Adam – I ended up having to drop out of college. I ended up back in Austin, Texas, where I was really ended up just being on the street as a drug seeker, drug dealer. I was buying and selling, I was scamming people, I was stealing from people. I had a job for a very short period of time, but it didn’t last. And so I ended up very isolated and alone. As I mentioned before, I started to sacrifice meaningful bonds in my life for the sake of trying to figure out this drug riddle. And my friends were gone, my family was there only when I needed them. Right? Not that they weren’t trying to be there for me, but I didn’t let them. So I would go to them for money or things, or to get really angry at them because I didn’t know why I couldn’t stop my life from falling apart. And I was going through so many so much drugs so quickly that fast food became a substitute for me. All right. How do I again? Ease the discomfort of a disconnected and painful life. And by 2010, I was 350lbs. I was eating about 5000 calories of fast food a day for 6 to 12 days, and then I’d get drugs. And the average prescription for Adderall is about 10 to 20 milligrams for every 24 hours. So some people get on 10, 20, but it’s usually between 10 and 20 milligrams a day for every 24 hours. I was doing anywhere from 450 milligrams to 1000 milligrams a day for six straight days. And I wouldn’t sleep for those entire six straight days. I would end up in a beginning stages of a drug induced psychosis where I’d start to get very paranoid. I’d hear things and see things. I’d kind of just lose touch of everything, and the only way that I could get out of it was I would just pop opiates like oxes in order to force myself to fall asleep, wake up about two days later, binge on fast food for 12 days, get more drugs and do the whole thing over again.

Clint – My God.

Adam – Yeah, it was. It was pretty miserable. I was at a very low point in my life when my dad approached me with an opportunity. He said, Hey, listen, so my dad has been involved with Whole Foods Market since its founding and he said, we have started doing this thing with a guy named Rip Esselstyn and he’s written this book called The Engine 2 Diet. And essentially it’s a diet centered around plants. It’s like a vegetarian vegan thing, but he calls it a plant-strong diet and it really helps people feel better. And we offer these retreats for Whole Foods Market team members to go to, and we send about 100 people and we’re about to do the second one and we have a few open spots, I would love for you to go. Just go and find out what’s going on and listen to them. But you got to come to meet Rip Esselstyn first, he wants to meet you first.

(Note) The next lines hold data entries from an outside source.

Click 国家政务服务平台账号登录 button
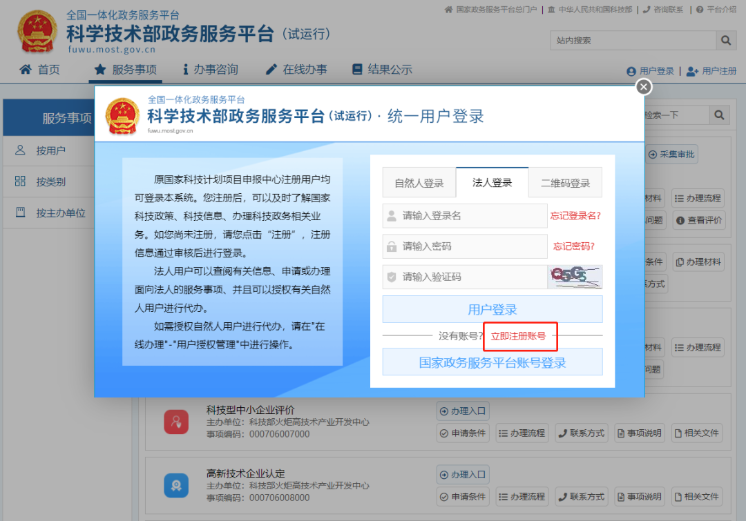The image size is (746, 521). (x=492, y=362)
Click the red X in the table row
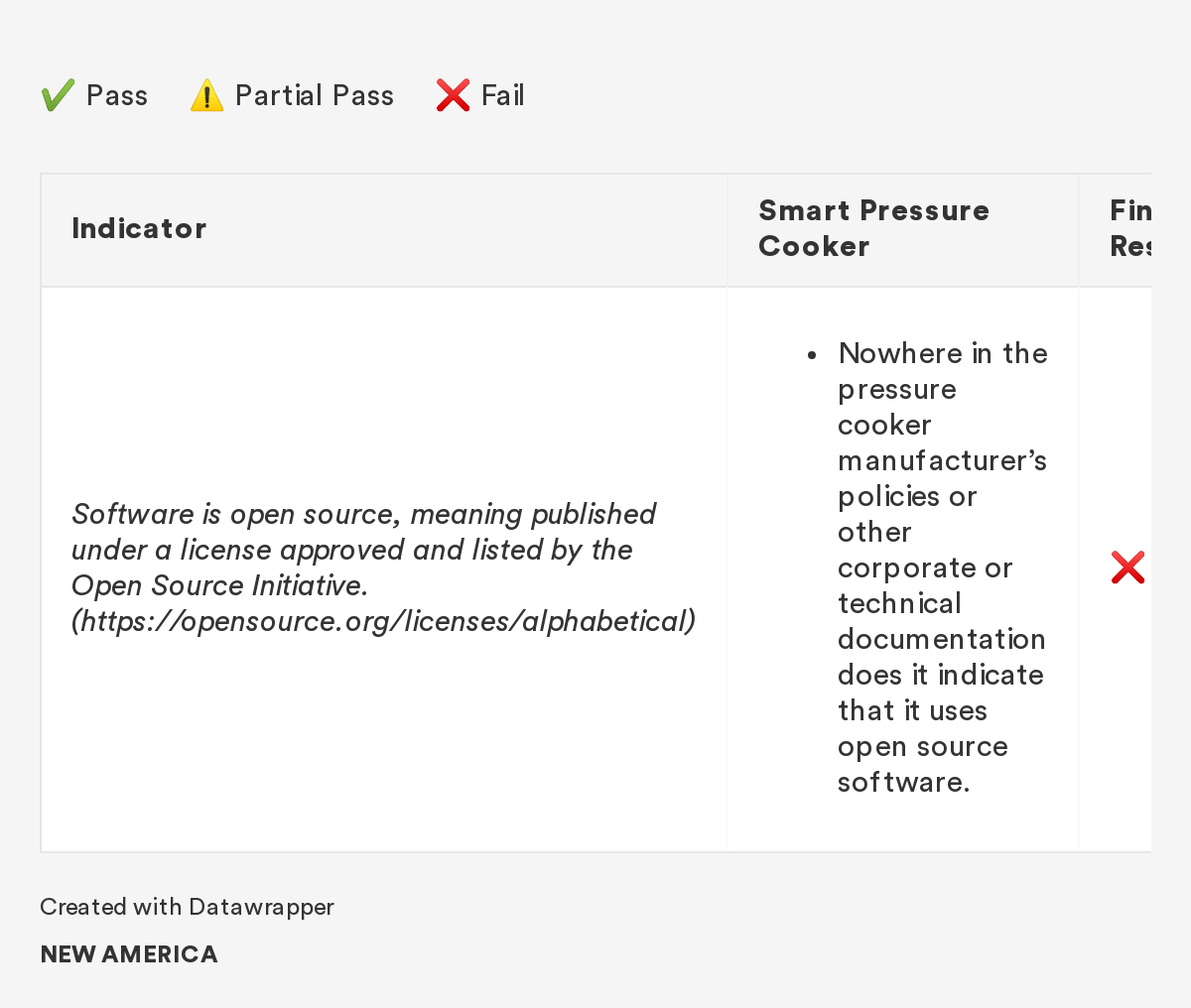 [x=1127, y=567]
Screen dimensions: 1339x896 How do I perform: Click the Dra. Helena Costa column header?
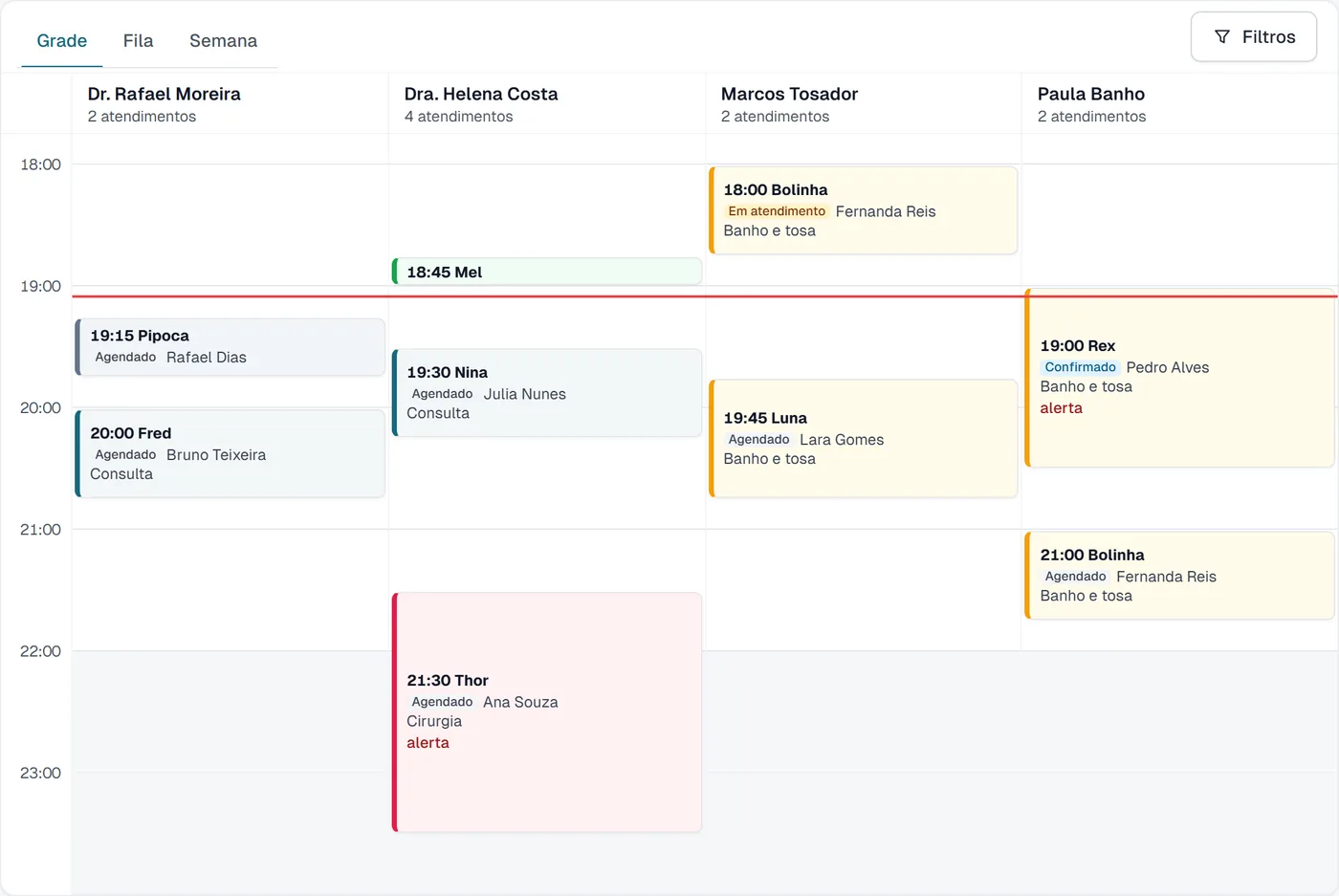(547, 103)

Adam – So we go down to the Whole Foods headquarters and look. I’d never heard of Rip Esselstyn, I didn’t know who he was, I didn’t want to know who he was, I didn’t know what a plant-based diet was, and I sure as shit didn’t want to do a plant-based diet. All I wanted to do was say all the things I needed to say to this guy so that he would say, Yeah, come and do it. And then I could convince my dad that I was trying to take charge of my life and then I could convince him to give me money and then I could buy more drugs. Right? It was all about, what can I do? I don’t care what happens to you. I’ll scam you off, fool you. I’m a bullshit artist. Just get me the opportunity to get more drugs. And so I said all the things. Rip says, Come on. I show up to this seven-day retreat. I’m high, I’ve got drugs in my bag, I’m very diaphragmatic, right where I’m flushed red. I would sweat through about two or three shirts a day because you can imagine being 350lbs always high in Texas where it’s 100 degrees. It’s not really good pairing. And I went to every lecture, I went to every lecture with him, his dad, people like Dr. Michael Klapper, Jeff Novick. Right. Chef A.J. was there and I was like, Man, this stuff makes sense.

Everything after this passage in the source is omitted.